TO DO:
When you reach the line containing "Task: Open Google Earth globe icon" in the data below, begin returning lines exactly as written, and stop once the line containing "Click the Network & internet Wi-Fi icon" has been returned.
[SUPPLIED ENTRIES Boundary: Start]
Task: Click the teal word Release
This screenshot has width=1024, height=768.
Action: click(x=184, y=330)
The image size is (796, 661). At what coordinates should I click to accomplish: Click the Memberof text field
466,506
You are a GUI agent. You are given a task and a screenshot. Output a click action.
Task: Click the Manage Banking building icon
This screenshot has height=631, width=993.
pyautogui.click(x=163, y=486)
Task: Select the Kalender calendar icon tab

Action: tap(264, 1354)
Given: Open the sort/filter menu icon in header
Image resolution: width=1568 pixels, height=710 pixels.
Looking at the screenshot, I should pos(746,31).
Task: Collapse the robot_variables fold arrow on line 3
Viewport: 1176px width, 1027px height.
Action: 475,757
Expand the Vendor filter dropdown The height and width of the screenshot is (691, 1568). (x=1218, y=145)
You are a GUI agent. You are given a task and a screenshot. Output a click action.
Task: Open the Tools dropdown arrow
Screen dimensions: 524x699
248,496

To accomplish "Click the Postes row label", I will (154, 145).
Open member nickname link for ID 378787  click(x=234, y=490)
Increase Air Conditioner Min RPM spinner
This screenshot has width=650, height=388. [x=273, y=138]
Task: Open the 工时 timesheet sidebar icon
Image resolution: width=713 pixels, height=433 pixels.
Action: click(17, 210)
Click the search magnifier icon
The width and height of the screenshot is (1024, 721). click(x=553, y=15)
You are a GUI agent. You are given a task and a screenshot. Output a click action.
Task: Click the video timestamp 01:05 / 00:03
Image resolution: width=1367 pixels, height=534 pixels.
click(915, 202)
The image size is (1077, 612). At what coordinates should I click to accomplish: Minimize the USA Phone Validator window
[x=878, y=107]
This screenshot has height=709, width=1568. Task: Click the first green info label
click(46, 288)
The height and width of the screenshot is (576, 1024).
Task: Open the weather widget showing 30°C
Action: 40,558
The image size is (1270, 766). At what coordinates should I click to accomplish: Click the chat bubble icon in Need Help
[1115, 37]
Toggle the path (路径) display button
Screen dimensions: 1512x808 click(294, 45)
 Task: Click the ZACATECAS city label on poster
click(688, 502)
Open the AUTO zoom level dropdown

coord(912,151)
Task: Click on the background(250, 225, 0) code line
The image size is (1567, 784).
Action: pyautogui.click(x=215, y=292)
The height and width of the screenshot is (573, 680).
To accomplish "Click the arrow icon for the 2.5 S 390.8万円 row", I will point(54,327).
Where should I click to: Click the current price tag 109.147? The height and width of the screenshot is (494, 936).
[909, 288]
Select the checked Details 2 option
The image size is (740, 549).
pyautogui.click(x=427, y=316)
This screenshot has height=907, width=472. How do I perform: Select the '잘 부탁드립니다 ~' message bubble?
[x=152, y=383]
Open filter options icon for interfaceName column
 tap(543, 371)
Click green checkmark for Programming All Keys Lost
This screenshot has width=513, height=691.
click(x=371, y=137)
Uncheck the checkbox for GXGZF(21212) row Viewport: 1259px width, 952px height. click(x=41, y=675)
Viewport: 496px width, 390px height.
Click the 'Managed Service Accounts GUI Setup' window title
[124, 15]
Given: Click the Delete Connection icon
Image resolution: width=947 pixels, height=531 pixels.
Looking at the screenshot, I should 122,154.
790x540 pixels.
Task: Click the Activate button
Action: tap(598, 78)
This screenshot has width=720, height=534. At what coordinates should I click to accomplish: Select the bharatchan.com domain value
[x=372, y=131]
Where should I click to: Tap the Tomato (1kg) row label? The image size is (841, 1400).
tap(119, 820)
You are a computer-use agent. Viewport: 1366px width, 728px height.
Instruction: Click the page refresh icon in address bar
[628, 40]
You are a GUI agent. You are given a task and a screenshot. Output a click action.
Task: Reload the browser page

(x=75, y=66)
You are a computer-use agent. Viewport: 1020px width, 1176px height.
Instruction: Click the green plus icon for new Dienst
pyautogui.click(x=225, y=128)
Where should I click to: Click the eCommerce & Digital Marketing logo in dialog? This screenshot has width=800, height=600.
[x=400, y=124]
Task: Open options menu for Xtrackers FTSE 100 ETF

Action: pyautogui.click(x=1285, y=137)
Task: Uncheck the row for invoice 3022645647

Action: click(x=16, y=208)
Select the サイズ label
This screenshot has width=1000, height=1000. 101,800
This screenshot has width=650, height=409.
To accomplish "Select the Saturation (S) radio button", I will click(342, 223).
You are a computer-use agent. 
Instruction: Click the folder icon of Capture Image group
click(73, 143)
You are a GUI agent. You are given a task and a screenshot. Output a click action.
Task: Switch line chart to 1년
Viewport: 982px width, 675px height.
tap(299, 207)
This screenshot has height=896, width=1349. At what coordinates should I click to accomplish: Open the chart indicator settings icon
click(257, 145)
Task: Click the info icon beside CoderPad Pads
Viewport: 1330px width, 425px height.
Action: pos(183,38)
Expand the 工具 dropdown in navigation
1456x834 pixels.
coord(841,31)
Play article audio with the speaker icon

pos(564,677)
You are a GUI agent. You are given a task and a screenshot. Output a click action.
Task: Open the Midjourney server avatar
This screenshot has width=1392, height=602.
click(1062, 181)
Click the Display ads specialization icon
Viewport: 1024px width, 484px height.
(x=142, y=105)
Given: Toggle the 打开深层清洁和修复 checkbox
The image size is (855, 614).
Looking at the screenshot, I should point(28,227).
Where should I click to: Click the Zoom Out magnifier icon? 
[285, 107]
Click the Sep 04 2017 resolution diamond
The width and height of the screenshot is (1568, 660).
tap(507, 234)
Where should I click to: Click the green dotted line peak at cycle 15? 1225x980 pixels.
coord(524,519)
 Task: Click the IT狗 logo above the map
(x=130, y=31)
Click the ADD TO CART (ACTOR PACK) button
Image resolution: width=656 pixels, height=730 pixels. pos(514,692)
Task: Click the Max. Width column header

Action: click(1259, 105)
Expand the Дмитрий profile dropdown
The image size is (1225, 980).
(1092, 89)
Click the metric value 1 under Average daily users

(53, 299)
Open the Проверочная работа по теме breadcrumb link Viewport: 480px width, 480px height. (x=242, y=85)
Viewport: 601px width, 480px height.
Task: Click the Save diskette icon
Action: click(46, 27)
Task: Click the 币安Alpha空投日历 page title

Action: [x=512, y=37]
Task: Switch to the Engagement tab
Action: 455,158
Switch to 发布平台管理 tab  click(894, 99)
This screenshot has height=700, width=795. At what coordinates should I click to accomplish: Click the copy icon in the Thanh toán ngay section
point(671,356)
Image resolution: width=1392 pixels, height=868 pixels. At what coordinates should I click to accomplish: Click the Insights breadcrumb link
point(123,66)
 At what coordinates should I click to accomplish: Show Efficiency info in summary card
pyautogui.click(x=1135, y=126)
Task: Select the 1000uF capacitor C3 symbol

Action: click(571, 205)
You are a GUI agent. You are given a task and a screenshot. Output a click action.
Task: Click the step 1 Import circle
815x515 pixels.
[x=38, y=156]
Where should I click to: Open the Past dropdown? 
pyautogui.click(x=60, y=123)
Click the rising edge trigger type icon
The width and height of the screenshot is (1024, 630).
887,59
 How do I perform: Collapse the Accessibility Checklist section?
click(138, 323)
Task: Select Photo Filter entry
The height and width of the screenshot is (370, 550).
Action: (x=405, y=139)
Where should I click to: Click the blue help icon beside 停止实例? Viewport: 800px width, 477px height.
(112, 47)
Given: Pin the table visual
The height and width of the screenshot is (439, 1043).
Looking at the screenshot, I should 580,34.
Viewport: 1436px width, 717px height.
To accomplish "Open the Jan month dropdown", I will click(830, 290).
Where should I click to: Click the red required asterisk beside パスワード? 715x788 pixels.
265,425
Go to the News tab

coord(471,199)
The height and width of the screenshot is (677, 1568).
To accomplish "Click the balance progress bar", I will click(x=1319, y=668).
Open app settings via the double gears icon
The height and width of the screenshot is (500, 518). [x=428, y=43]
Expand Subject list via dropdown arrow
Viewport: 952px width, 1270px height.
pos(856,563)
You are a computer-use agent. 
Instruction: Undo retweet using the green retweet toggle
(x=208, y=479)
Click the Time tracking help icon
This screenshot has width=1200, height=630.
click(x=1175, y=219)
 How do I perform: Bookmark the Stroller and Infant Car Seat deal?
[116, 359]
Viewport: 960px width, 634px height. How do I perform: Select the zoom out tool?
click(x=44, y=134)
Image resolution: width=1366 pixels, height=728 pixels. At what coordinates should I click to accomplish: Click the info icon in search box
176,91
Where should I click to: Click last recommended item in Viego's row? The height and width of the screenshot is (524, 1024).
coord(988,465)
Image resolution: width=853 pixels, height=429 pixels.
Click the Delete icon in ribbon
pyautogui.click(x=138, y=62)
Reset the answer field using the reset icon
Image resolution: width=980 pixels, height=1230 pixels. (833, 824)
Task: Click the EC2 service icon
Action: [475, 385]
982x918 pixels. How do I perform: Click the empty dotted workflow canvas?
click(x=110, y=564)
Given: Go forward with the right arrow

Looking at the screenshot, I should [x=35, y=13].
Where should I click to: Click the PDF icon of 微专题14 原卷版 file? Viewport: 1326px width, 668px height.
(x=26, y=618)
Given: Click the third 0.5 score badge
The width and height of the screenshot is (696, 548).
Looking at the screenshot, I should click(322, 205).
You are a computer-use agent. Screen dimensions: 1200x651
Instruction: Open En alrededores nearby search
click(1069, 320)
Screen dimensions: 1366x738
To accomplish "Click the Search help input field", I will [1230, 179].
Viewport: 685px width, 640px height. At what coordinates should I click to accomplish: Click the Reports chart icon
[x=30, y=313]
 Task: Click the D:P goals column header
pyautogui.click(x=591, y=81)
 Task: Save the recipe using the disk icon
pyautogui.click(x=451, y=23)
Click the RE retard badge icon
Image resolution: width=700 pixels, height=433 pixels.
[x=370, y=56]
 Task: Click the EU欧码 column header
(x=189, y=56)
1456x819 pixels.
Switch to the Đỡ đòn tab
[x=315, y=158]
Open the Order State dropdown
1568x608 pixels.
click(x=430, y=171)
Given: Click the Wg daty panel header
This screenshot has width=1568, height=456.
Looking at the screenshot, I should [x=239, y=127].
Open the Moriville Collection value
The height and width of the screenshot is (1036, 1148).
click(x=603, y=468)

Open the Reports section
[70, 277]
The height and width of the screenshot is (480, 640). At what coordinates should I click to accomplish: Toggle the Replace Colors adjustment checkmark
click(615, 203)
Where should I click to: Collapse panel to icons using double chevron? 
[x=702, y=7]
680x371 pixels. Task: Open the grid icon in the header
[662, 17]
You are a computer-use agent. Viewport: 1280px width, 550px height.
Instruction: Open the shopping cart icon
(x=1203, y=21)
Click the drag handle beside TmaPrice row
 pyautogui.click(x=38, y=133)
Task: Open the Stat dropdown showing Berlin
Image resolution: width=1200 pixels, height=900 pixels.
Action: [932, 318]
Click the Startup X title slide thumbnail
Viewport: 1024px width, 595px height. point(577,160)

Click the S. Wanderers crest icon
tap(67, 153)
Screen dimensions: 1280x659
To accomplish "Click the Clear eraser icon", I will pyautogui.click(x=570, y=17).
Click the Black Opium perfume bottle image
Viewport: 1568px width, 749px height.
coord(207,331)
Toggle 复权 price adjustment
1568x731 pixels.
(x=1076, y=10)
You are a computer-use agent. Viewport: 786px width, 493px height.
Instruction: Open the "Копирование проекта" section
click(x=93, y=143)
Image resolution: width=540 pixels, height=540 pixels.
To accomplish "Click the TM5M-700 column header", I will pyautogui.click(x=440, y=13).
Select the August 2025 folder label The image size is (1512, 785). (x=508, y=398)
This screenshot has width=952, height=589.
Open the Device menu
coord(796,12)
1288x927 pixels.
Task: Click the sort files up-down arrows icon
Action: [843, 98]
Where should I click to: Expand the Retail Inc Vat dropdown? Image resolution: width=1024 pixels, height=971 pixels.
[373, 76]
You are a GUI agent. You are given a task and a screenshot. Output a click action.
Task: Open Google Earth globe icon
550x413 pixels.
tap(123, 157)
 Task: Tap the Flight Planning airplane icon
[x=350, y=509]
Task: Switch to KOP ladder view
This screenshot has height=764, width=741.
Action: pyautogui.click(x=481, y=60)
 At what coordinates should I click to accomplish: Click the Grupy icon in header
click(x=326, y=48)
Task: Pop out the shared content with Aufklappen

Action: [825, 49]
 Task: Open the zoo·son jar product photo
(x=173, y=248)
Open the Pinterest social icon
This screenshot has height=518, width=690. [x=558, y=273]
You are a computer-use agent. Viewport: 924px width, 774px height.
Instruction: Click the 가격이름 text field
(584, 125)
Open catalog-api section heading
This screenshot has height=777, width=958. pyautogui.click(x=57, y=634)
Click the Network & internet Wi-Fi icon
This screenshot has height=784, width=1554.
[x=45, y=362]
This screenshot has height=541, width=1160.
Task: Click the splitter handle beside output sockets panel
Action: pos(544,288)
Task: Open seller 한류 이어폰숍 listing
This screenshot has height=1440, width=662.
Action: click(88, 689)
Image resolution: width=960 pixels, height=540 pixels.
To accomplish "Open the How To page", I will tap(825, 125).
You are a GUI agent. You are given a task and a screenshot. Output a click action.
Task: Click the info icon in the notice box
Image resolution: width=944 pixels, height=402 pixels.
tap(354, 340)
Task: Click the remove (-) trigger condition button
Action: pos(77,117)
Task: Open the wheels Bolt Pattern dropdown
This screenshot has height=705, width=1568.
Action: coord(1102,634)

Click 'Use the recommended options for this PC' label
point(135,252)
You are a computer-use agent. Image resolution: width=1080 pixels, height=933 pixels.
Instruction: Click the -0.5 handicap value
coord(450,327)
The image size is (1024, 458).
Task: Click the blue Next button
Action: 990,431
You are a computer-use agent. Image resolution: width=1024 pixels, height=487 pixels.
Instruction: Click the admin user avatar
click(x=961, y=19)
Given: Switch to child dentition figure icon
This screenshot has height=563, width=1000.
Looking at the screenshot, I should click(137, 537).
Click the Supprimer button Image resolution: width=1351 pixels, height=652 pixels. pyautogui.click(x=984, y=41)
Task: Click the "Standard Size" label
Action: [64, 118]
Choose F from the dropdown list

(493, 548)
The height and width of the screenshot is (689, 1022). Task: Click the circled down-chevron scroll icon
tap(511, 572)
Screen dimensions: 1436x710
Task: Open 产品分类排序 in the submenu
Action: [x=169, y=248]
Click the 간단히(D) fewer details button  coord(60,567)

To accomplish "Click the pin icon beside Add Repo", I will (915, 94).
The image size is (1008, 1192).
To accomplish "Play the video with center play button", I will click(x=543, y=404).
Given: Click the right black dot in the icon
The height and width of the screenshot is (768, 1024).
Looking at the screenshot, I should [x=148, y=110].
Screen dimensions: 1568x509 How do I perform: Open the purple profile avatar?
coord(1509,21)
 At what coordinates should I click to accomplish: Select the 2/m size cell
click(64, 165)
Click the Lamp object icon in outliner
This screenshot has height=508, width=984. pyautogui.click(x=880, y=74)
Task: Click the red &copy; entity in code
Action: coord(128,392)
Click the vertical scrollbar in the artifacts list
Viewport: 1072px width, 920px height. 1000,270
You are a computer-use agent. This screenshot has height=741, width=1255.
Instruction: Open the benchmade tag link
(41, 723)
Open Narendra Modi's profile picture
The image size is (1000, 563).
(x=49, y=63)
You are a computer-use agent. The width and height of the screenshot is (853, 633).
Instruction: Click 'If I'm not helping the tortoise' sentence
[SUPPLIED ENTRIES Boundary: End]
ANSWER SECTION:
Task: Open Google Earth globe icon
550x413 pixels.
tap(123, 157)
 Task: Tap the Flight Planning airplane icon
[x=350, y=509]
Task: Switch to KOP ladder view
This screenshot has height=764, width=741.
Action: pyautogui.click(x=481, y=60)
 At what coordinates should I click to accomplish: Click the Grupy icon in header
click(x=326, y=48)
Task: Pop out the shared content with Aufklappen

Action: [825, 49]
 Task: Open the zoo·son jar product photo
(x=173, y=248)
Open the Pinterest social icon
This screenshot has height=518, width=690. [x=558, y=273]
You are a computer-use agent. Viewport: 924px width, 774px height.
Instruction: Click the 가격이름 text field
(584, 125)
Open catalog-api section heading
This screenshot has height=777, width=958. pyautogui.click(x=57, y=634)
Click the Network & internet Wi-Fi icon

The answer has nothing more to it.